Existe en nuestras ciudades, en nuestros hogares, una nostalgia de silencio y hasta podríamos decir, una exigencia de mayor silencio. Hay hogares donde la música o la televisión encendida son solo un “ruido de fondo” que simplemente expulsa al silencio, haciendo las conversaciones más superficiales.
Cuando queremos hablar en serio o pensar en profundidad, necesitamos que todo se apague, que callen todas las demás voces, para hacer espacio a las palabras que nos importan.
Necesitamos callar para poder escuchar
La llamada “crisis de la palabra” se debe al olvido del silencio, porque la crisis de las relaciones humanas, de la incomprensión y la falta de diálogo tienen que ver con esta privación del silencio.
Aprender a hablar desde el silencio le devuelve a la palabra su peso y su fuerza, como escribió Heidegger: “Un resonar de la palabra auténtica puede surgir solamente del silencio”.
Solo del silencio puede brotar una palabra sensata, luminosa, penetrante y profunda. Hacer silencio es disponibilidad, es apertura y posibilita el diálogo auténtico. El silencio es también un modo de vivir la relación consigo mismo y con los demás, es un modo de estar en la vida.
Hacer silencio no es estar callado, sino crear un espacio, un lugar dentro de uno mismo donde reparar, donde descansar y donde escucharse a sí mismo y recibir a los demás.
El silencio es como una habitación disponible en nuestro interior, porque el silencio antes que nada es escuchar. Volver a recuperar esta dimensión olvidada de la vida humana nos hace más saludables y humaniza nuestras relaciones.
El diálogo que nace del silencio
El diálogo verdadero requiere la apertura al otro, la voluntad de recibir al otro y de escucharle realmente, dejando de lado nuestro interés y nuestra ansiedad. El diálogo auténtico implica exponer el propio corazón a la palabra del otro, es recibirle realmente, es darle cabida en nuestro interior.
No hay auténtico diálogo, ni escucha verdadera, sin la renuncia al propio egocentrismo que nos impide dar prioridad al otro. Y para esto es sumamente importante vencer también nuestros prejuicios.
Recuperar el silencio es recuperar un tesoro invaluable de la vida humana y es la posibilidad de crecer realmente en nuestra interioridad y en nuestra capacidad de amar y de dialogar auténticamente con los demás.
El silencio nos dispone a vivir de otra manera, a tener una mirada más profunda sobre la vida. Escribía el teólogo protestante Dietrich Bonhoeffer:
“En el corazón del silencio se halla un maravilloso poder de observación, de clarificación, de concentración sobre las cosas esenciales”.

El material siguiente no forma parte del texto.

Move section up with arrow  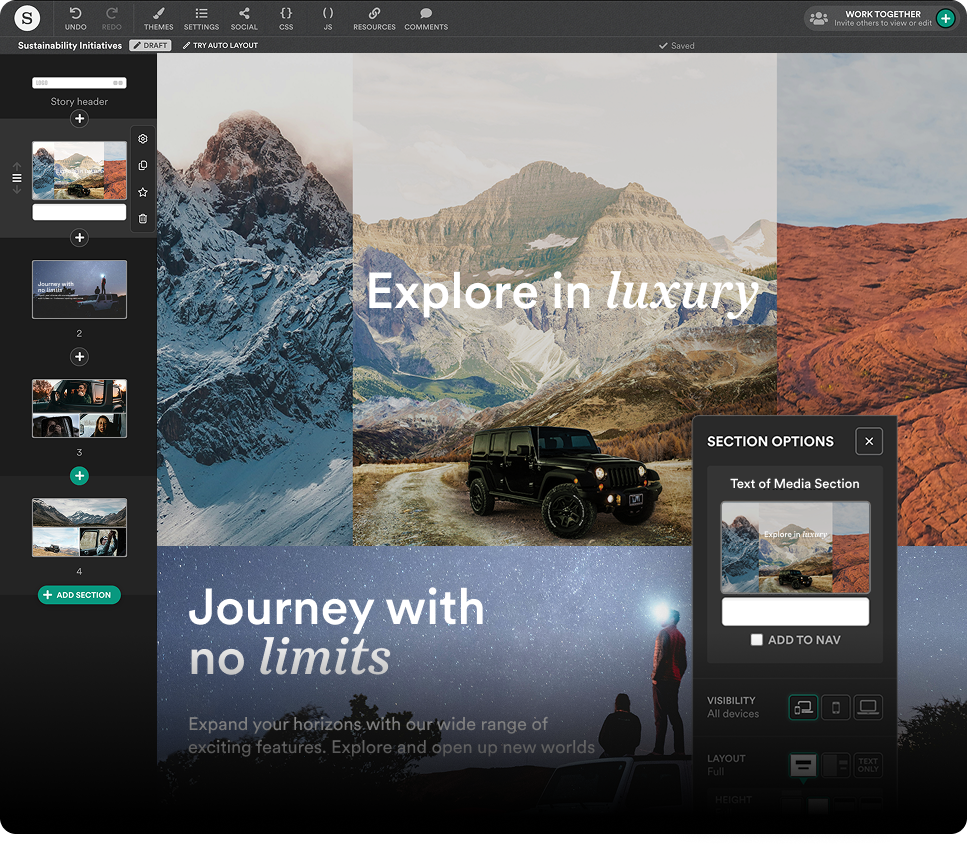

La tradición espiritual cristiana ha practicado el silencio y se ha vuelto una verdadera escuela de vida espiritual fecunda y luminosa.
El silencio en la vida espiritual unifica el corazón y expande la interioridad, abriéndonos a la relación con Dios de un modo más profundo y radical, transformando toda la vida y capacitándonos para una escucha atenta de la Palabra de Dios.
Quien vive desde el silencio ante Dios descubre a los demás, el mundo, la vida, las cosas, y la propia existencia entera bajo una nueva luz.
La mirada se vuelve más profunda y no nos detenemos en la anécdota y las superficialidades. La mirada que brota del silencio se deja asombrar por lo cotidiano y transmite paz y esperanza, porque sabe esperar y ha ensanchado su horizonte vital.
Recuperar el silencio es recuperar la comunicación auténtica con uno mismo y con los demás. Recuperarlo es vivir una vida más humana.